■ **Data for this exercise**:
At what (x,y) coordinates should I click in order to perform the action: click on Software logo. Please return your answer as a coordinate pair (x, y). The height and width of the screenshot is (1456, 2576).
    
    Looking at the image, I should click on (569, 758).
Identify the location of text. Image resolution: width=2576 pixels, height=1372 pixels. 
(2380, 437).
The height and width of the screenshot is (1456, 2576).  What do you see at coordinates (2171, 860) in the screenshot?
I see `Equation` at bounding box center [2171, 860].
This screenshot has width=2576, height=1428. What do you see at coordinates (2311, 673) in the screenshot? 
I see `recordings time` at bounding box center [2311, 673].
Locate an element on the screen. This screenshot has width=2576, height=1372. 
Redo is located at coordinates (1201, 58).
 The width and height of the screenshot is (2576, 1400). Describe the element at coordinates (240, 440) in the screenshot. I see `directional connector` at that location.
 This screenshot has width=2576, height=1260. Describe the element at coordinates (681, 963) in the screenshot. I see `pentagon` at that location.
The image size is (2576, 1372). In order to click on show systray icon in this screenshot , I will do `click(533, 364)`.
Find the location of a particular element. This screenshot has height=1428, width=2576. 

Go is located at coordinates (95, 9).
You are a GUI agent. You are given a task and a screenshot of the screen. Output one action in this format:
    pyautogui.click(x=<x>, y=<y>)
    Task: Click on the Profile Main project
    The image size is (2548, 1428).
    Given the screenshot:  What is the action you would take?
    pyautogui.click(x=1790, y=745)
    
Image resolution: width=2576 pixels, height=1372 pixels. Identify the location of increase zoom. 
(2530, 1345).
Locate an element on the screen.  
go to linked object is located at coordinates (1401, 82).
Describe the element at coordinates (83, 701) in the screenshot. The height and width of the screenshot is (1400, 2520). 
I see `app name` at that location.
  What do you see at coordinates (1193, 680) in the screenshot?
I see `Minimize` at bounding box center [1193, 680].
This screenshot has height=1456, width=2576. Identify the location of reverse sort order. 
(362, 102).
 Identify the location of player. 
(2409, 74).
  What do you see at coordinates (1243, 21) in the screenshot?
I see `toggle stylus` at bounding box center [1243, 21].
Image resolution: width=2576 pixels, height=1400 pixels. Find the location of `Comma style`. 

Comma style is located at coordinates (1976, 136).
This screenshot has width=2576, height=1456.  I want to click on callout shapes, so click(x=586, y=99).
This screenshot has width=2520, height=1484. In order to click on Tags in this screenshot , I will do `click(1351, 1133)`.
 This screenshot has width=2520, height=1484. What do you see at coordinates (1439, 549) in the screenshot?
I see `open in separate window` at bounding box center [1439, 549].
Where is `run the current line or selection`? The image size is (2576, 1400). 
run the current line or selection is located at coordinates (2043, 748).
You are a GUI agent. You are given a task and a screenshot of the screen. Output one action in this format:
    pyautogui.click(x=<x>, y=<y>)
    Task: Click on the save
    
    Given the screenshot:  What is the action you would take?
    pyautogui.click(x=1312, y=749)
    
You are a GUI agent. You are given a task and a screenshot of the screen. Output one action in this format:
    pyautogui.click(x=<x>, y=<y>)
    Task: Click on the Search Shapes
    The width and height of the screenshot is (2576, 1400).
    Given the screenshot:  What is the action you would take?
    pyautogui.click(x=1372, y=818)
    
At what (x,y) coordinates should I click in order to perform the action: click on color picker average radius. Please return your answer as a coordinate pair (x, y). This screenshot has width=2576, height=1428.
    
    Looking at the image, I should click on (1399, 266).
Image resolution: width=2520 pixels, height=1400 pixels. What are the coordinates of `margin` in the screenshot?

■ **Exercise aim**: Print, without changing a character, everything in the data above from the line containing "860) in the screenshot?" down to the line containing "go to linked", including both of those lines.

■ **Written solution**:
The height and width of the screenshot is (1456, 2576).  What do you see at coordinates (2171, 860) in the screenshot?
I see `Equation` at bounding box center [2171, 860].
This screenshot has width=2576, height=1428. What do you see at coordinates (2311, 673) in the screenshot? 
I see `recordings time` at bounding box center [2311, 673].
Locate an element on the screen. This screenshot has width=2576, height=1372. 
Redo is located at coordinates (1201, 58).
 The width and height of the screenshot is (2576, 1400). Describe the element at coordinates (240, 440) in the screenshot. I see `directional connector` at that location.
 This screenshot has width=2576, height=1260. Describe the element at coordinates (681, 963) in the screenshot. I see `pentagon` at that location.
The image size is (2576, 1372). In order to click on show systray icon in this screenshot , I will do `click(533, 364)`.
Find the location of a particular element. This screenshot has height=1428, width=2576. 

Go is located at coordinates (95, 9).
You are a GUI agent. You are given a task and a screenshot of the screen. Output one action in this format:
    pyautogui.click(x=<x>, y=<y>)
    Task: Click on the Profile Main project
    The image size is (2548, 1428).
    Given the screenshot:  What is the action you would take?
    pyautogui.click(x=1790, y=745)
    
Image resolution: width=2576 pixels, height=1372 pixels. Identify the location of increase zoom. 
(2530, 1345).
Locate an element on the screen.  
go to linked object is located at coordinates (1401, 82).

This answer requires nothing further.